● **EXCERPTED PASSAGE**
Re: [Yaffs] yaffs2 mount failure after sometime

Attachments:
Message as email (text/plain)

Author: ian@brightstareng.com
Date:
To: Raj Kumar Yadav
CC: yaffs
Subject: Re: [Yaffs] yaffs2 mount failure after sometime

Raj,

On Thursday 02 August 2007 14:20, Raj Kumar Yadav wrote:
> > > Do you think, it is necessary to enable the option "page
> > > verify after write" in nand driver under MTD layer. Will
> > > it solve the problem ?
> >
> > Turning on verify while you figure out what's going is not a
> > bad idea. Verification costs however, the data is read back
> > and compared after the write, so there's additional i/o and
> > CPU involved. The NAND chip itself is supposed to check that
> > the write/erase is successful as the operation completes --
> > it indicates this in a status byte that's read by MTD -- so
> > it should not be necessary to read back the data to verify
> > the write. Now there could be other issues outside the NAND
> > chip that cause data errors, in which case having MTD
> > read-back and verify data just written may be useful.
>
> I have a doubt, If a block is gone bad, writing 0xA5 may end
> up to for example 0xF5 or similar at some byte, somewhere in
> page. In this case the flash controller will not return error
> or Will it ?.

Not sure what you mean by 'flash controller' do you have a
platform equipped with hardware-based NAND ECC (under MTD).

● **DIRECTIONS**
1. In the yaffs2 mailing-list reply, translate this sentence into Spanish: "The NAND chip itself is supposed to check that the write/erase is successful as the operation completes -- it indicates this in a status byte that's read by MTD -- so it should not be necessary to read back the data to verify the write."
2. Transcribe the passage of the yaffs2 mailing-list reply starting with "On Thursday 02" and going on through "the problem ?".

● **DATASET CONTENT**
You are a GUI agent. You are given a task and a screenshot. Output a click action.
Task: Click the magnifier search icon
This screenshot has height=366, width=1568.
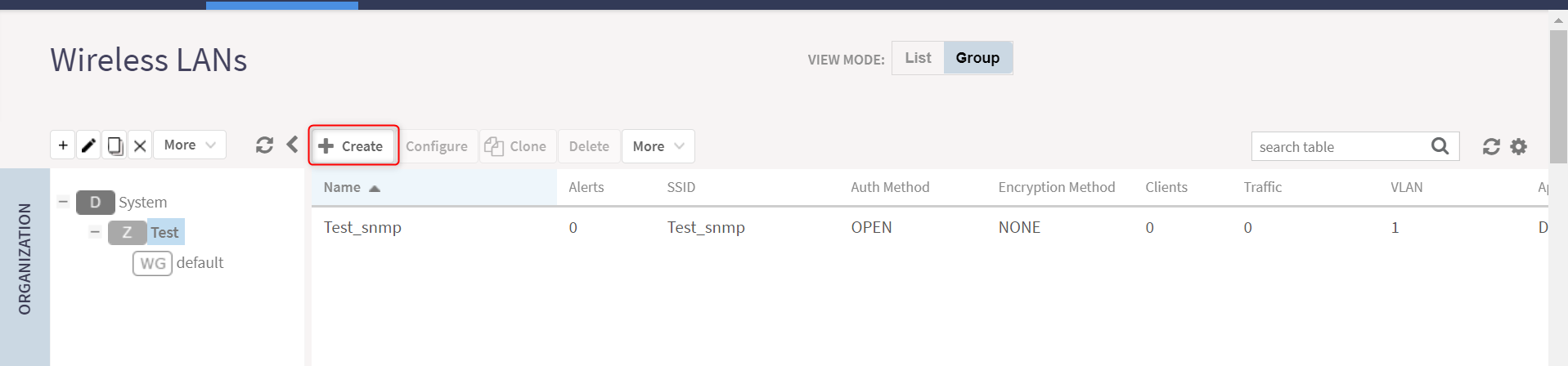[x=1440, y=146]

● **RESULTS FOR EACH TASK**
1. Se supone que el propio chip NAND comprueba que la escritura/borrado se realiza con éxito al completarse la operación (lo indica en un byte de estado que lee MTD), por lo que no debería ser necesario volver a leer los datos para verificar la escritura.

2.
On Thursday 02 August 2007 14:20, Raj Kumar Yadav wrote:
> > > Do you think, it is necessary to enable the option "page
> > > verify after write" in nand driver under MTD layer. Will
> > > it solve the problem ?